The move marked a hardening of position from only two days ago. Then Mr Blair, cross-examined by MPs, repeatedly said he believed the investigation in Iraq would uncover "evidence of weapons of mass destruction programmes".

He conspicuously stopped short of claiming that any hardware would be discovered.

Last night, the BBC reported an unnamed Whitehall source as saying the Government had effectively given up on the quest for solid evidence, seen by many as the key test of whether Britain had been right to go to war.

Today No 10 delivered what the spokesman called a "strong denial". He said: "The Prime Minister has absolute confidence we will find not only evidence of those programmes but concrete evidence of the products of those programmes as well."

When it was pointed out that he was going further than Mr Blair himself had gone on Tuesday, he said: "If I have had to amplify that today, I have had to amplify it because of the BBC report, based on an unnamed source."

Going a further step, Downing Street said Mr Blair was confident the weapons hunt "will find material that had Hans Blix (the UN chief weapons inspector) found it would have justified him going back to the Security Council, and for a further UN resolution".

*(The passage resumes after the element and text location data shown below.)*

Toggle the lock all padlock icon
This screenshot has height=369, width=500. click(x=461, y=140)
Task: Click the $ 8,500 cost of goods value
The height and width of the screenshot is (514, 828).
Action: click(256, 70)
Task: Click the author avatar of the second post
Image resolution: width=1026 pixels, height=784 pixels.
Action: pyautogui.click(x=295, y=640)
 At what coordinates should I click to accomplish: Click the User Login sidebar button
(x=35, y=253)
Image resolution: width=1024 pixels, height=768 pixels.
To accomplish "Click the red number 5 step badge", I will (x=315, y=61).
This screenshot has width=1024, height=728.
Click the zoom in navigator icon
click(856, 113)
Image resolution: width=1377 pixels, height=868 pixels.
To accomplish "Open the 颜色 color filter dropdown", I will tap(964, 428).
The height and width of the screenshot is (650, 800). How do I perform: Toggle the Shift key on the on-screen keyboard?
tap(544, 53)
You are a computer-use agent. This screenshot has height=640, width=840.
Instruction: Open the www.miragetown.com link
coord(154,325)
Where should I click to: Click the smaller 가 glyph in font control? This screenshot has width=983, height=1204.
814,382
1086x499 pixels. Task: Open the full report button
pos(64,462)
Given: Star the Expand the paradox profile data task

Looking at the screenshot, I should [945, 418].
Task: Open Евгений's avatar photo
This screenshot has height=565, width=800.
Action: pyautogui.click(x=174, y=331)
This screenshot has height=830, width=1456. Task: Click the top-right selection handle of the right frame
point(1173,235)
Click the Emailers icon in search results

The defiant stance from No10 could fend off the Government's critics, led today by former Foreign Secretary Robin Cook. But it is also a major hostage to fortune. In a dramatic new twist to the saga, the alleged mole at the centre of the "sexed up" dossier claim was summoned to be questioned by a Commons committee.

The foreign affairs committee reopened its inquiry into the dossier allegations after a MoD adviser who met BBC journalist Andrew Gilligan was named as Dr David Kelly, a weapons expert.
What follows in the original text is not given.